Howie Hawkins for New York Governor
To be clear, Andrew Cuomo’s “promises” – if enacted – would represent real gains for workers. Socialists fight tooth and nail for every improvement possible under capitalism, but we’re painfully well aware that no gain is won without struggle and no reform is permanent. Just this month a historic bill was passed in Seattle that will implement a city-wide minimum wage of $15 an hour by 2018. This huge breakthrough was achieved through a mass-action campaign spearheaded by Socialist Alternative and Seattle City Council member Kshama Sawant. Collective action outside of accepted channels, or the threat thereof, is the only way to get things done under capitalism. Without it Cuomo won’t fulfill the WFP’s hopes – the $30 million given to him by Wall Street is there to make sure that he doesn’t.
It is understandable why many are attracted to Zephyr Teachout’s campaign in the Democratic primary. Her campaign website states: “We will force Governor Cuomo to defend his record of deep education cuts, his tax cuts for banks and billionaires, his refusal to ban fracking, and his failure to lead on the Dream Act.”

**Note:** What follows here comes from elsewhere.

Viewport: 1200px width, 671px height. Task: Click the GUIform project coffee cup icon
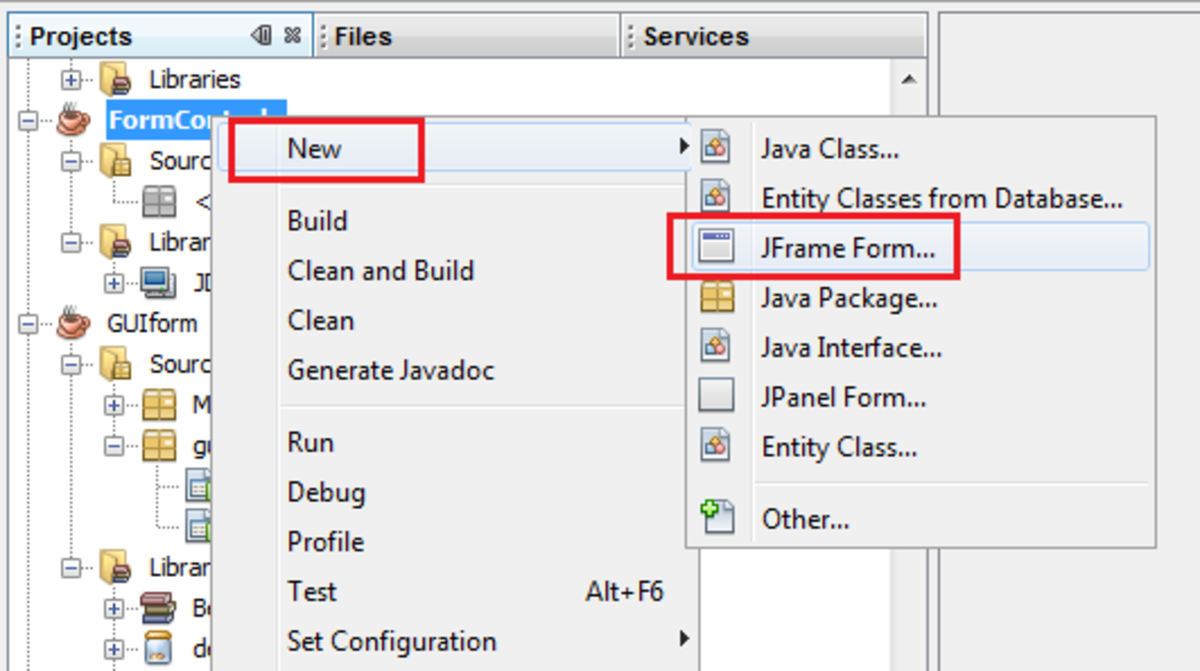click(x=72, y=323)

We would argue, however, that the political fight for working people’s interests requires not just opposing Cuomo as a particularly odious right-of-center Democrat but opposing corporate politics in general. It is crucial to recognize that the Democratic Party is not a “big tent” that welcomes left ideas: it is a centrally controlled, corporate-funded party that traces its origins to Southern slaveholders. The longer left forces try to reform it from within, the longer they perpetuate illusions which have been shattered time and again. Even the recent example of Bill de Blasio in New York City shows the severe limitations faced by left populists in office. This is because establishment Democrats of all stripes refuse to countenance social struggle, the only way that real change is achieved.
What working people need is an independent political force to represent their interests. In the governor’s race, there is an independent left candidate, Howie Hawkins of the Green Party. A member of the Teamsters and a long-time fighter for workers’ rights, expanded public services, and environmental action, Hawkins puts the $15 minimum at the center of his platform, as well as a massive public works program and an end to hydro-fracking and charter-school expansion. He also takes zero money from corporations (see full platform here). For New York workers and youth fed up with the status Cuomo and with the WFP leadership for supporting him, Howie Hawkins and the 15 Now campaign provide a fighting alternative.